The male hormone can exist in your blood in three ways: Moving freely in your blood (less than four per cent) or bound to either of these two proteins, albumin (less than one third) or sex hormone binding globulin (aka SHBG; taking up about two thirds), according to University of Rochester Medical Center’s website. The free testosterone and albumin-bound version are the ones that your body can use readily, or what is known as bioavailable testosterone.

Man getting blood drawn
(Photo: Pexels/Pranidchakan Boonrom)

Most tests measure total testosterone in your blood, which already provides your doctor with sufficient information. “Normal blood total testosterone level is between 300 nanograms per deciliter (ng/dL) and 1,000 ng/dL,” said Dr Chiam.

Interestingly, even though we’d earlier established that age does have an effect on testosterone levels, they don’t necessarily work out that way. For instance, Dr Ciril Godec, the chief urologist at Downstate Long Island College Hospital, noted on Healthline that he’d seen a patient in his 80s with a testosterone level of 600 ng/dL, while another in his 30s has just 150 ng/dL.

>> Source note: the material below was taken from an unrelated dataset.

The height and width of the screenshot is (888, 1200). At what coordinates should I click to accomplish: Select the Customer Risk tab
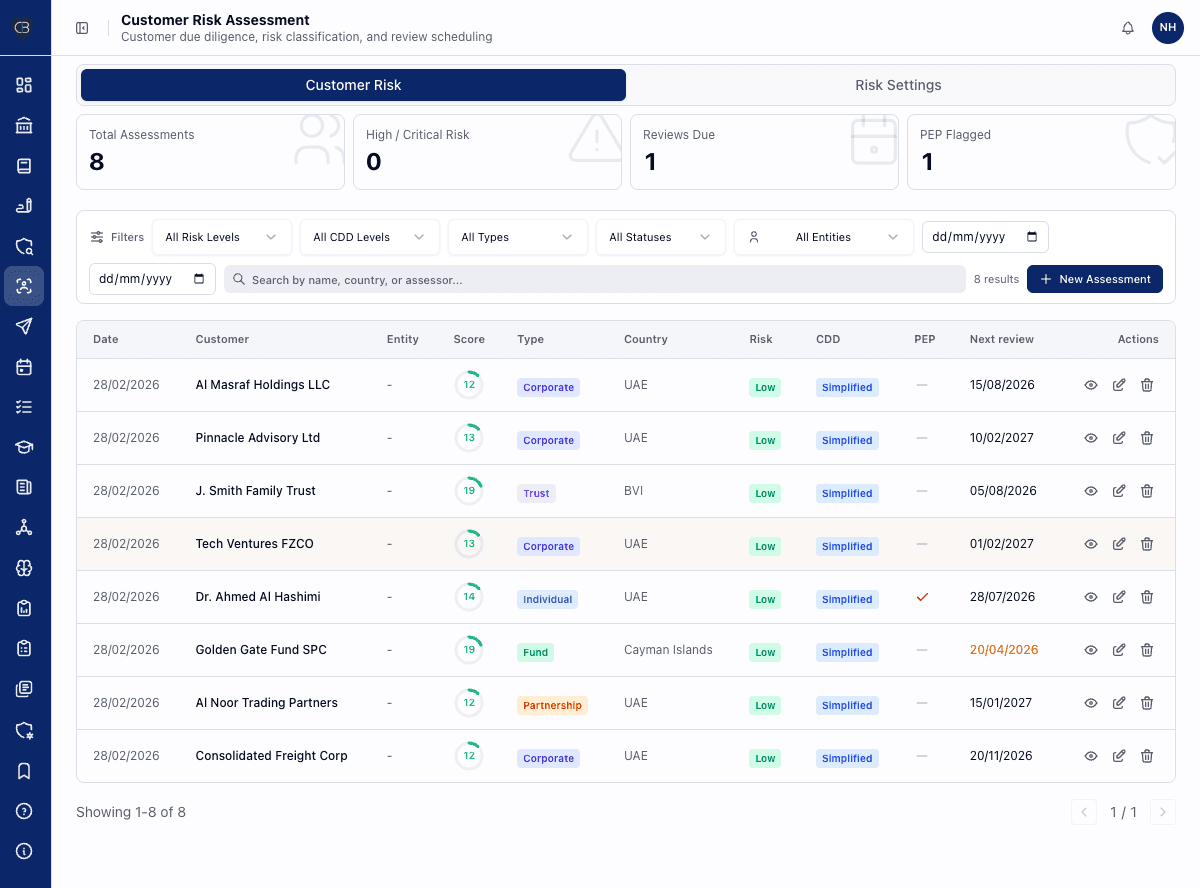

READ: Uncomfortable but painless: Rectal screening for prostate cancer is nothing to fear

But on the whole, “men with testosterone levels of 8 nmol/L (or 230 ng/dL) or less would be diagnosed to have testosterone deficiency, provided they have symptoms mentioned earlier,” said Dr Tan.

DO HERBS OR SUPPLEMENTS HELP?

Sex sells and in the world of health supplements, there are plenty targeting men’s sexual performance. Over-the-counter capsules, pills and powders are as commonplace as multivitamins. They are often formulated with herbs and substances that manufacturers call T-boosters to improve your body’s production of testosterone or free up the bound testosterone in your body. But do they work?

Dr Chiam best sums it up when he said: “These supplements are rarely studied with enough scientific rigour to be assessed adequately”. Those that have been researched on, the evidence is limited. 

For instance, out of the 11 studies on the popular herb tribulus terrestris – which has been long used to treat impotence and infertility – only three showed increases in testosterone levels. However, these were conducted on non-human subjects.

Pills coming out of bottle
(Photo: Unsplash/Amanda Jones)

As for substances such as creatine, DHEA, HMB and L-arginine that some bodybuilders use to add muscle mass, the evidence on boosting testosterone levels is either limited or mixed, according to various studies. They can also come with side effects such as high blood pressure and increased risk of bleeding.

“Men who are concerned about testosterone deficiency should not self-medicate but seek medical attention," said Dr Tan. “Testosterone therapy includes medication that must be prescribed by a trained medical professional."

WHAT SORT OF TREATMENTS ARE THERE?

Much like the gels, pills and injections that menopausal women are offered to help them cope, men are also offered those solutions but for testosterone. “The injections are better because they ensure accurate dosing into the body, which the gels do not ensure,” said Dr Chiam. As for the oral method, he said that after passing through the liver, it has a “lower effective blood testosterone”.

Hands preparing syringe for injection
(Photo: Pexels/cottonbro)

But no matter which method is used, the dosage has to be carefully calibrated “to have the blood testosterone in the normal physiological range and just enough to achieve the desired health and quality of life benefits”, he said. 

“If too much testosterone is given over long periods, there is increased risk of high red blood cell count, prostate enlargement and even abnormal blood lipid profiles, and thus, higher risk of ischaemic heart diseases.”

To keep those issues at bay, along with mood swings and oily skin, your doctor would schedule blood tests to monitor your testosterone and keep it at an optimal level.